» **Quoted passage**:
* Begin *

Testy Tuesday – Already?

Wheeeee, this is fun!

It's only been a week since I called for "Turnaround Tuesday" and asked the question "Will CNBC Apologize to America" for their ridiculous, sickening parade of negativity that chased their poor viewers out of the market (now 600 points ago) by completely misrepresenting the economic outlook in order to protect the TERRIBLE advice given by Jim Cramer, the Fast Money Crew, their sponsors etc. etc. – it was all one national frenzy of media negativity designed to shove retail investors entirely out of the market while the cognoscenti went shopping.

It's not just CNBC, of course, it's a problem with the whole MSM but I ranted about corporate (top 0.01%) control of the media last week so let's move on as we wave bye-bye to all the beautiful sheeple who were kind enough to sell us their stocks at the bottom, despite my warnings.  Our 500% upside plays are now well on their way to making 500% for us and our "9 Fabulous Dow Plays Plus a Chip Shot" are also looking good already.  Even the trade ideas I mentioned right in last Tuesday's post are well on track as I said last week:

On Friday, I had said to Members right at 9:38, in the Morning Alert: "If we run up, then it will be prudent to get more neutral into the weekend but if we stay down and hold our levels, then saying a little bullish will be fine. Out of short-term short trades if you haven’t already.  Keep in mind we have some great 500% upside plays you can still grab here if you think you are too short."

* End *

» **Listed entries**:
* Begin *

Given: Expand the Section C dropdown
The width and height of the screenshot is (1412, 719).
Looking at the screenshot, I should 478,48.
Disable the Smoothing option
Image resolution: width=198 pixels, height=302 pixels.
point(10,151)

* End *

Reproduce the portion of the market commentary starting at "Wheeeee, this is" and ending at "cognoscenti went shopping.". The lines above are not needed.

» **Answer for the task**:
Wheeeee, this is fun!

It's only been a week since I called for "Turnaround Tuesday" and asked the question "Will CNBC Apologize to America" for their ridiculous, sickening parade of negativity that chased their poor viewers out of the market (now 600 points ago) by completely misrepresenting the economic outlook in order to protect the TERRIBLE advice given by Jim Cramer, the Fast Money Crew, their sponsors etc. etc. – it was all one national frenzy of media negativity designed to shove retail investors entirely out of the market while the cognoscenti went shopping.